■ Task statement ■
The pictures must be left out, while the rest of the data is copied exactly.

Stored entries:
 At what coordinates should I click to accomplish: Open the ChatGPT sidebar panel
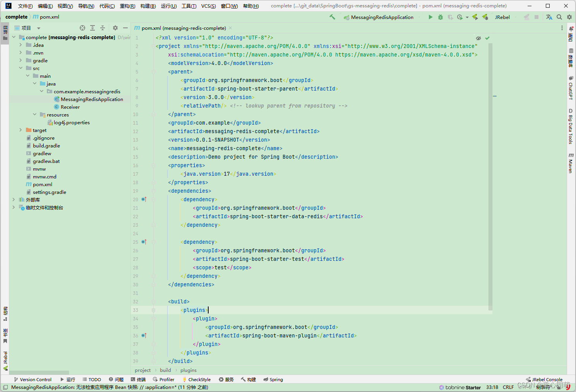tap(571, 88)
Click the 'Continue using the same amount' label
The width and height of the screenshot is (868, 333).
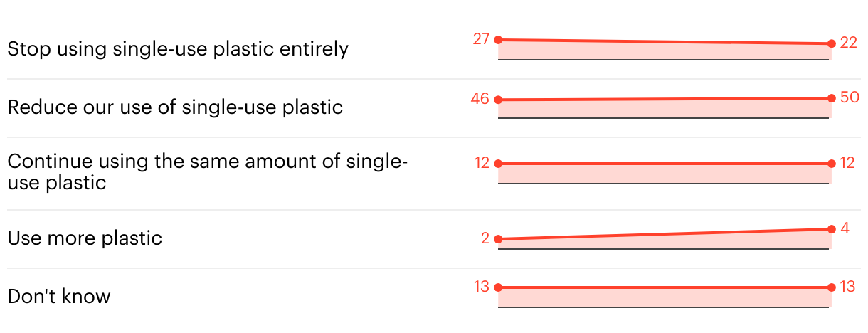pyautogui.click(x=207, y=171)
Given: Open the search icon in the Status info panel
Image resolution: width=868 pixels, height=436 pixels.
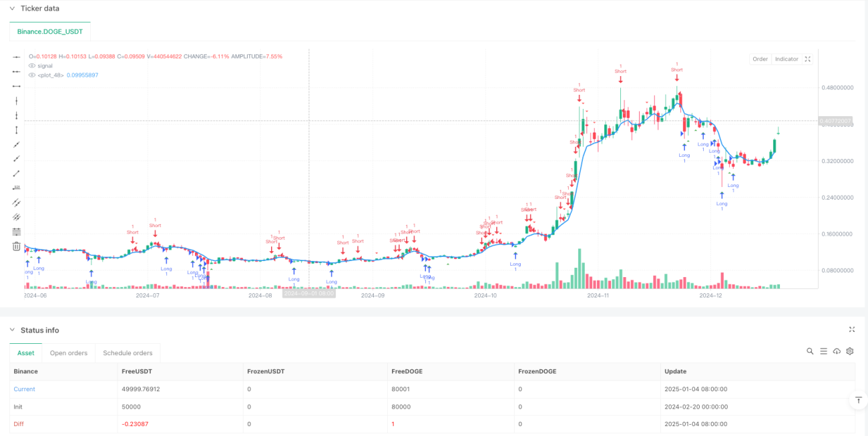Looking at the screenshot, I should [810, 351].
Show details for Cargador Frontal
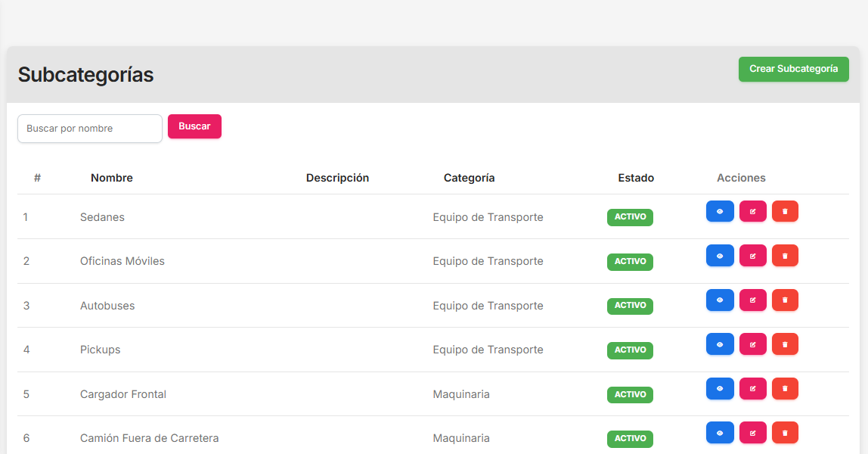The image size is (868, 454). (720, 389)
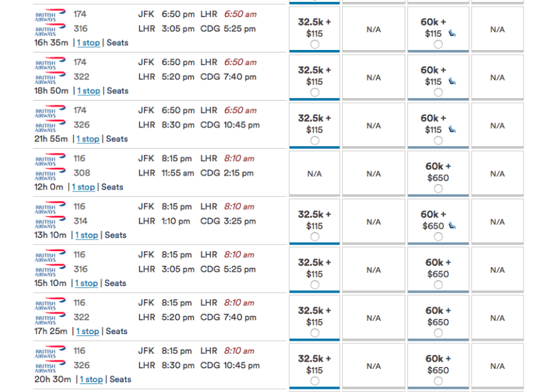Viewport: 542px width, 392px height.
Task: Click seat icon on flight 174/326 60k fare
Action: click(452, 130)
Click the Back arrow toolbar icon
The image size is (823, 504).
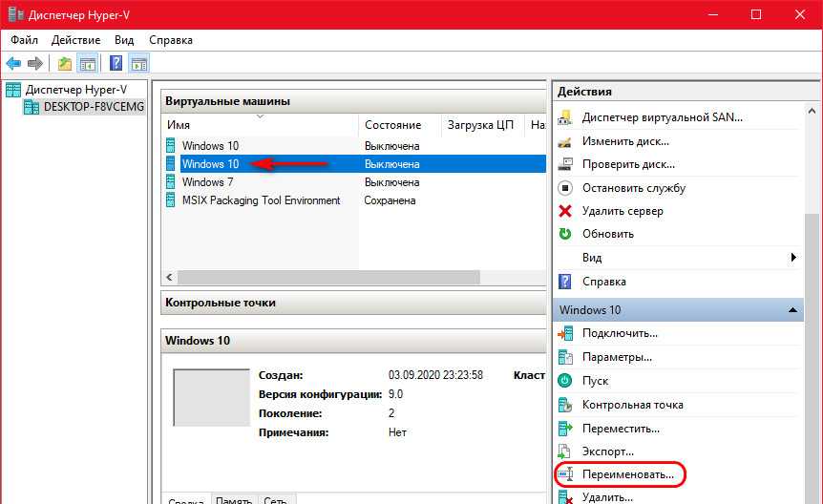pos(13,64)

■ Exercise response ■
 At what coordinates should I click to accomplish: Open the ChatGPT sidebar panel
tap(571, 88)
Click the 'Continue using the same amount' label
The width and height of the screenshot is (868, 333).
pyautogui.click(x=207, y=171)
Given: Open the search icon in the Status info panel
Image resolution: width=868 pixels, height=436 pixels.
Looking at the screenshot, I should [810, 351].
Show details for Cargador Frontal
The image size is (868, 454). (720, 389)
Viewport: 542px width, 392px height.
Task: Click seat icon on flight 174/326 60k fare
Action: click(452, 130)
Click the Back arrow toolbar icon
The image size is (823, 504).
pos(13,64)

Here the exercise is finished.